_Exercise instructions_.
Please write out the listing exactly, leaving each picture out.

_Given data_.
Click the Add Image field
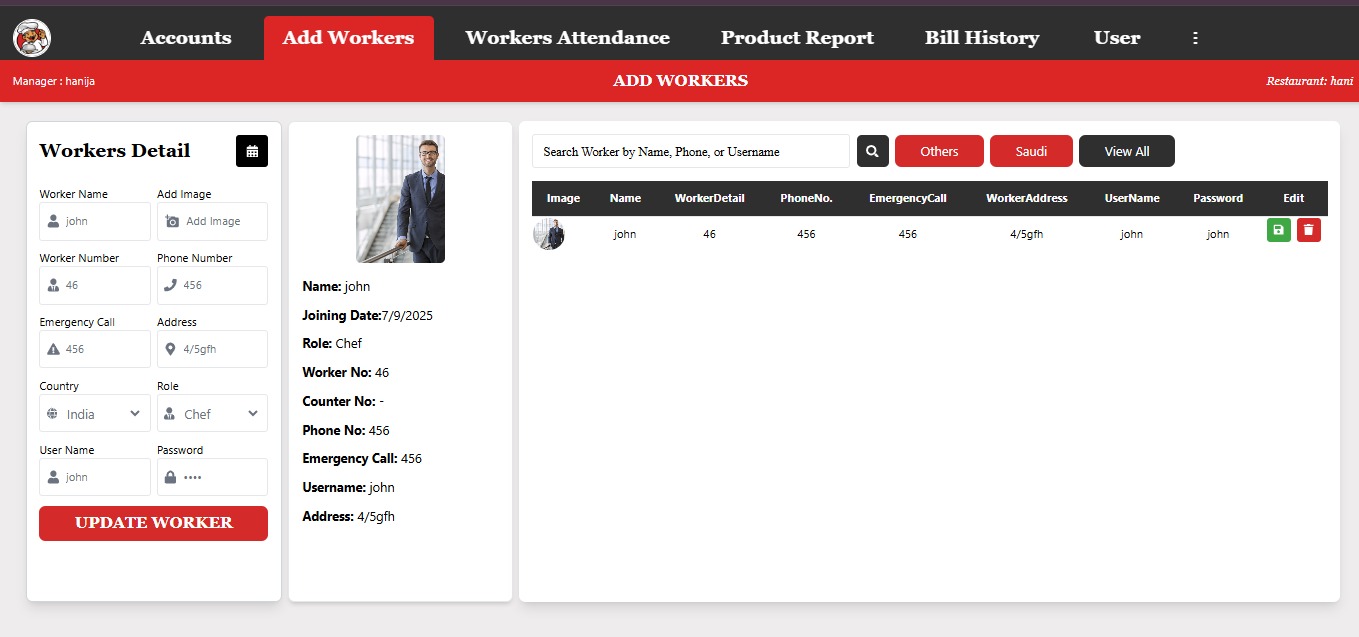The width and height of the screenshot is (1359, 637). pyautogui.click(x=211, y=221)
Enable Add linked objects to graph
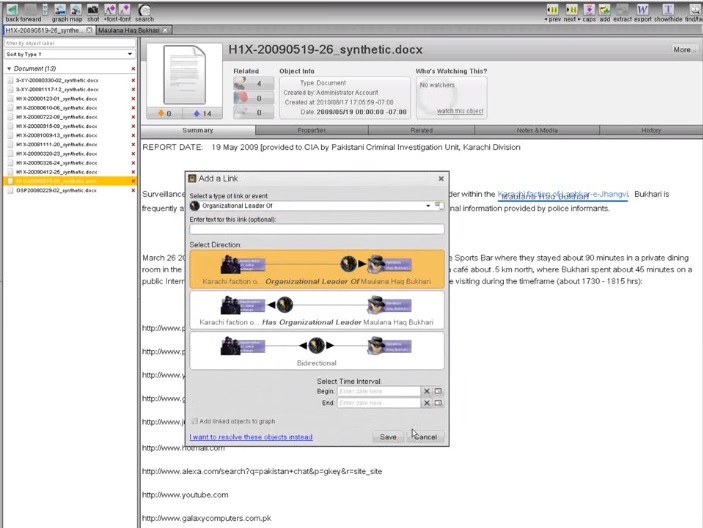The width and height of the screenshot is (703, 528). tap(194, 421)
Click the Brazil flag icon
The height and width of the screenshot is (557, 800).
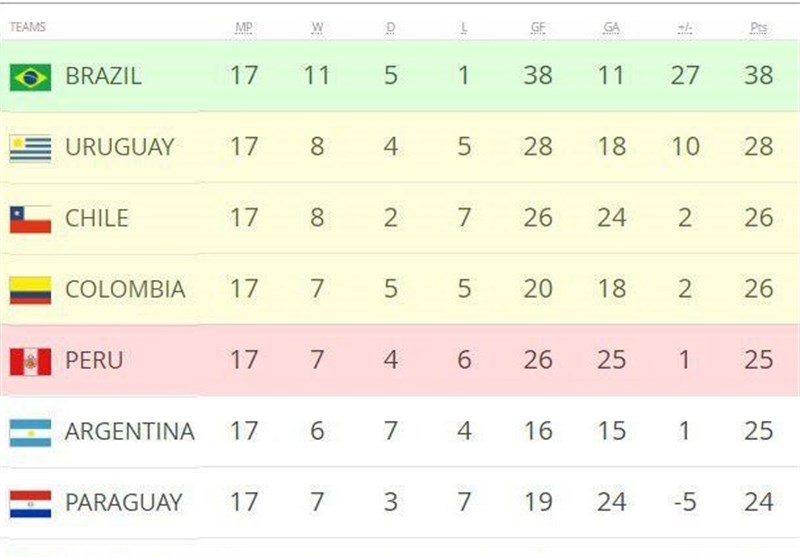click(x=30, y=77)
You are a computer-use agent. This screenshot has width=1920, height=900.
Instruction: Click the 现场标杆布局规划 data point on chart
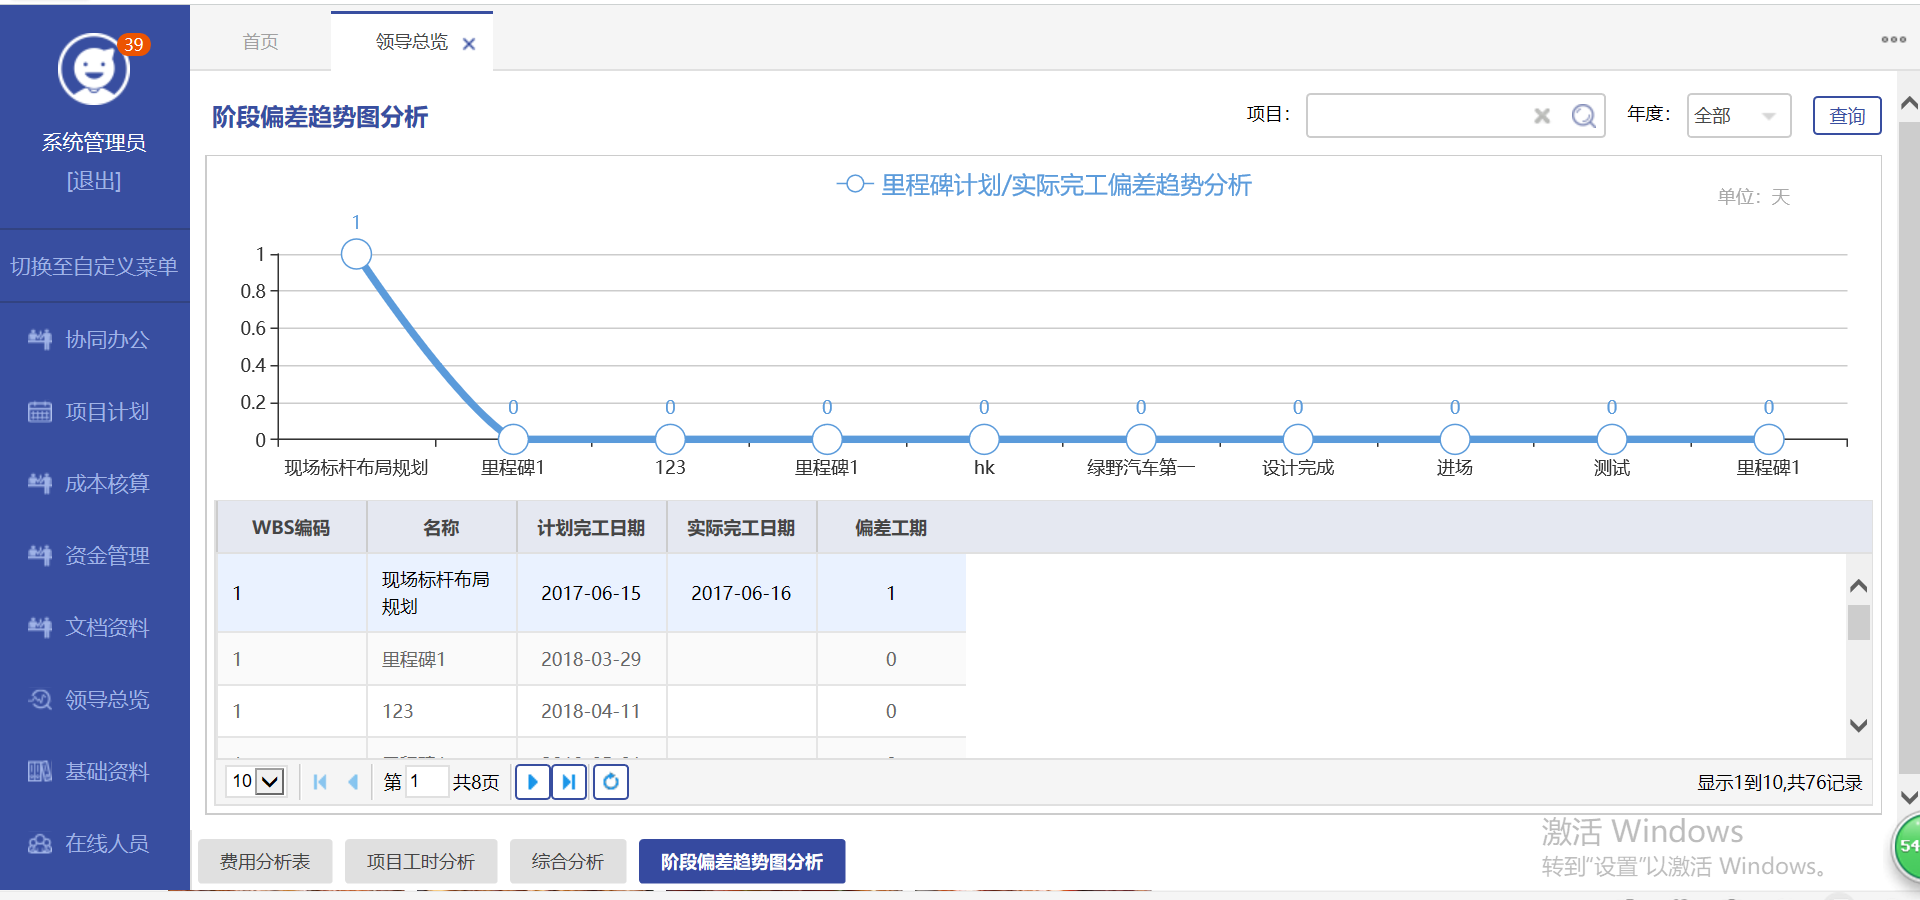[356, 254]
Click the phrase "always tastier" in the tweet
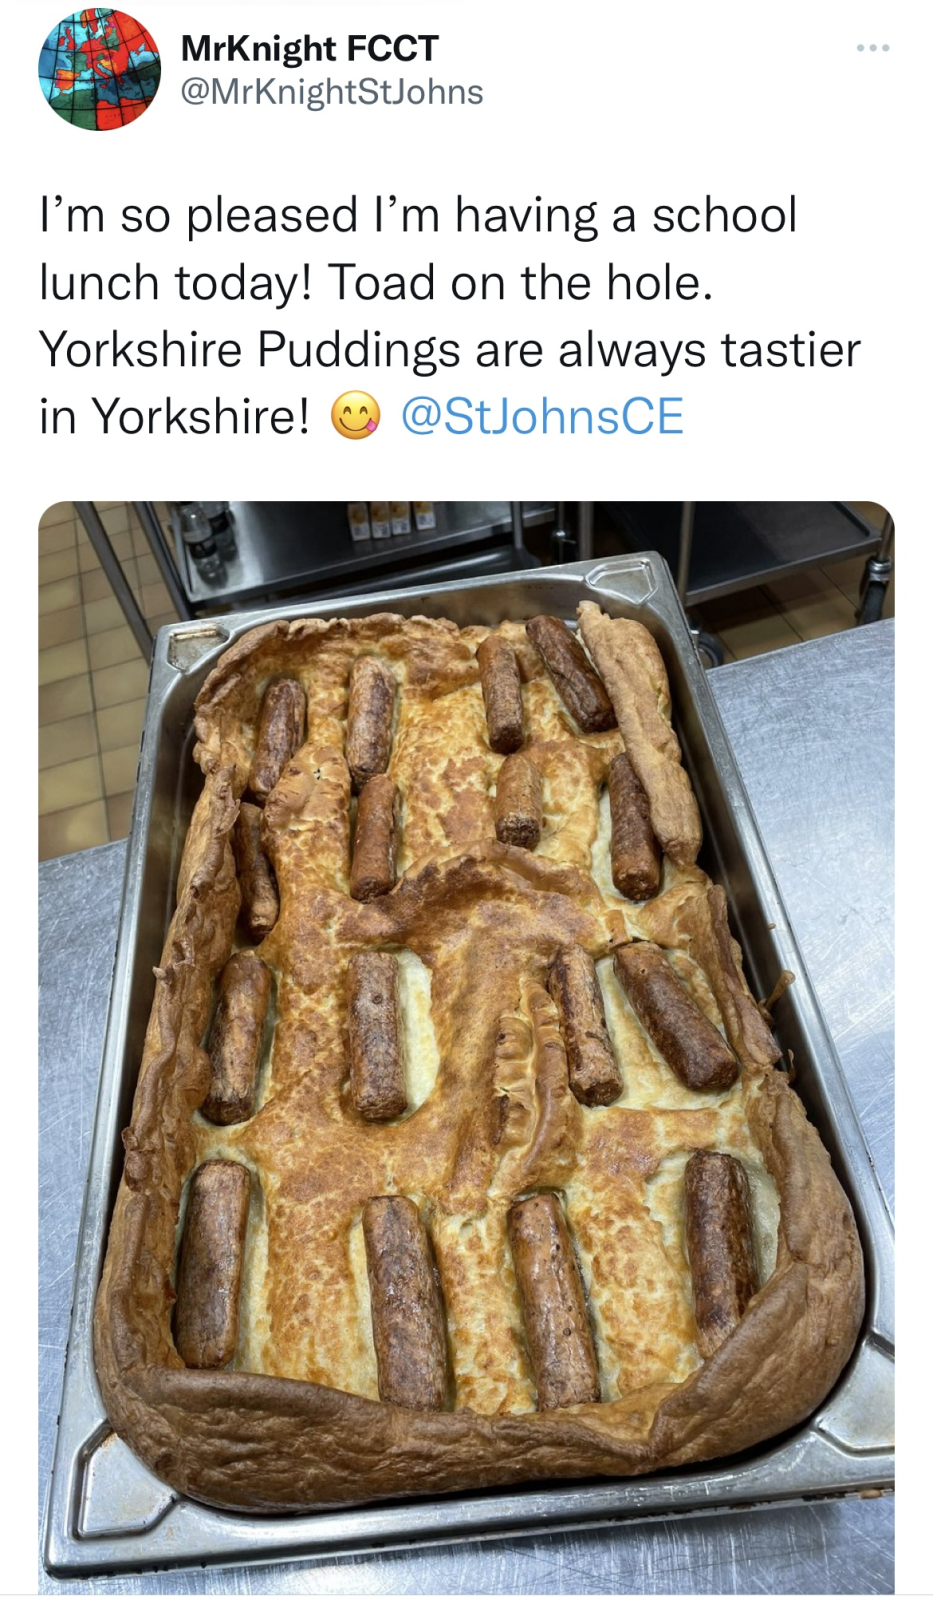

_Response for this exercise_.
Click the Add Image field
The width and height of the screenshot is (1359, 637). pyautogui.click(x=211, y=221)
Enable Add linked objects to graph
The width and height of the screenshot is (703, 528). tap(194, 421)
Click the Brazil flag icon
The height and width of the screenshot is (557, 800).
click(x=30, y=77)
You are a computer-use agent. This screenshot has width=1920, height=900.
Instruction: Click the 现场标杆布局规划 data point on chart
[356, 254]
Click the phrase "always tastier" in the tweet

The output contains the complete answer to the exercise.